### WHAT IS NEEDED
In the excerpt on kernel linked lists, what significant disadvantage is attributed to struct list_head?

C, of course, makes the creation of linked lists relatively easy. What it does not do, though, is help in the creation of generic linked lists that can contain any type of structure. By its nature, C lends itself to the creation of ad hoc linked lists in every situation where they are needed, resulting in boilerplate code and duplicated definitions. Every linked-list implementation must be reviewed for correctness. It would be far nicer to have a single implementation that was known to work so that kernel developers could more profitably use their time introducing bugs into code that is truly unique to their problem area.

The kernel, naturally, has a few solutions for linked lists, but the most commonly used is struct list_head:

    struct list_head {
	struct list_head *next, *prev;
    };

This structure can be employed in the obvious way to create doubly linked lists; a portion of such a list might look like:

struct list_head can represent a linked list nicely, but has one significant disadvantage: it cannot hold any other information. Usually, this kind of data structure is needed to link some other data of interest; the list structure by itself isn't the point. C does not make it easy to create a linked list with an arbitrary payload, but it is easy to embed struct list_head inside the structure that the developer actually wants to organize into a list:

This is how linked lists are typically constructed in the kernel. Macros like container_of() can be used to turn a pointer to a list_head structure into a pointer to the containing structure. Code that works with linked lists will almost always use this macro (often indirectly) to gain access to the larger payload.

### DATASET RECORDS
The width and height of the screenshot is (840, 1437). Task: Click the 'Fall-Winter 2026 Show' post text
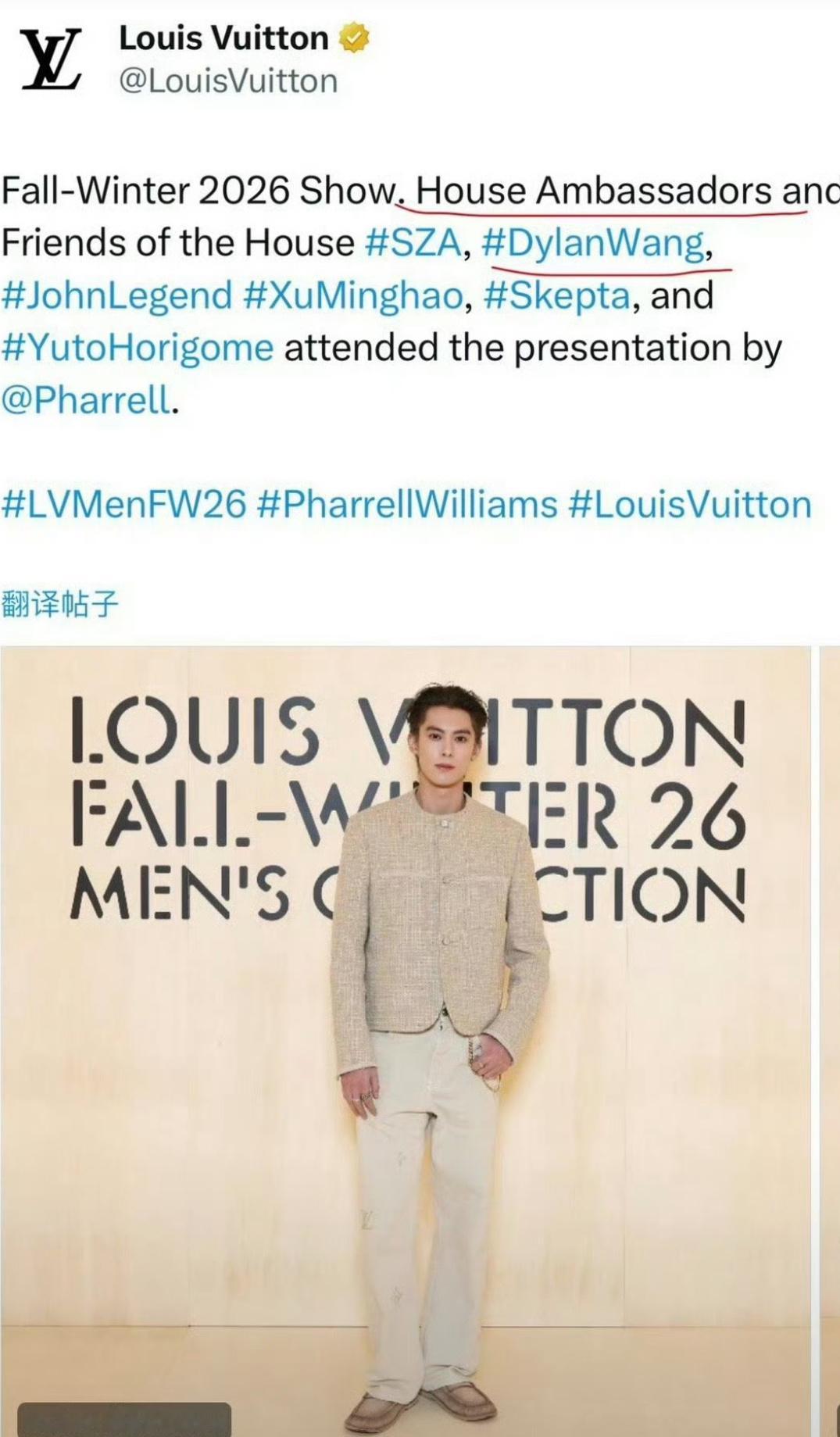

---

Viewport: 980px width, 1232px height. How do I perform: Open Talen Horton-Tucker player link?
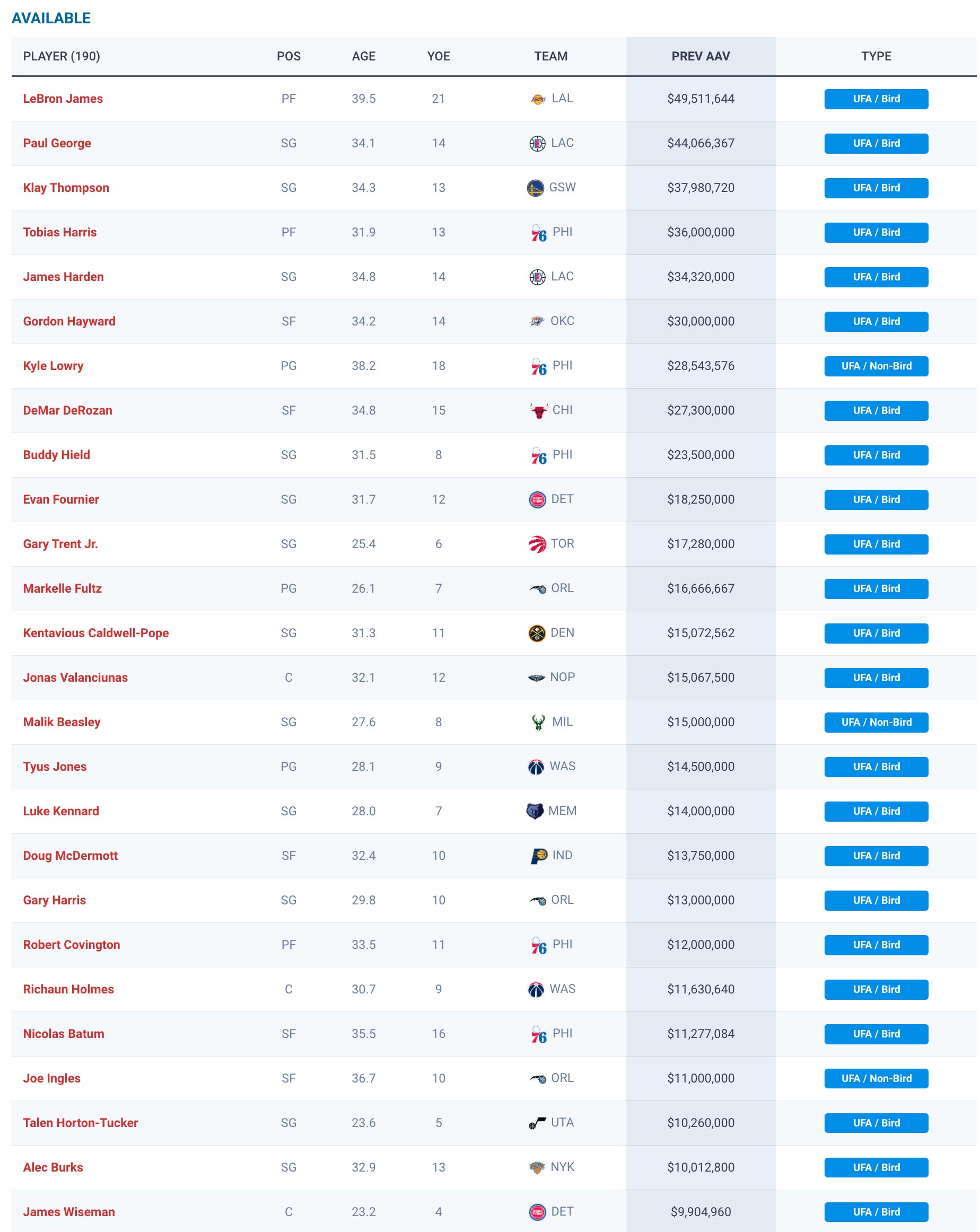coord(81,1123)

### IN RESPONSE
It cannot hold any other information.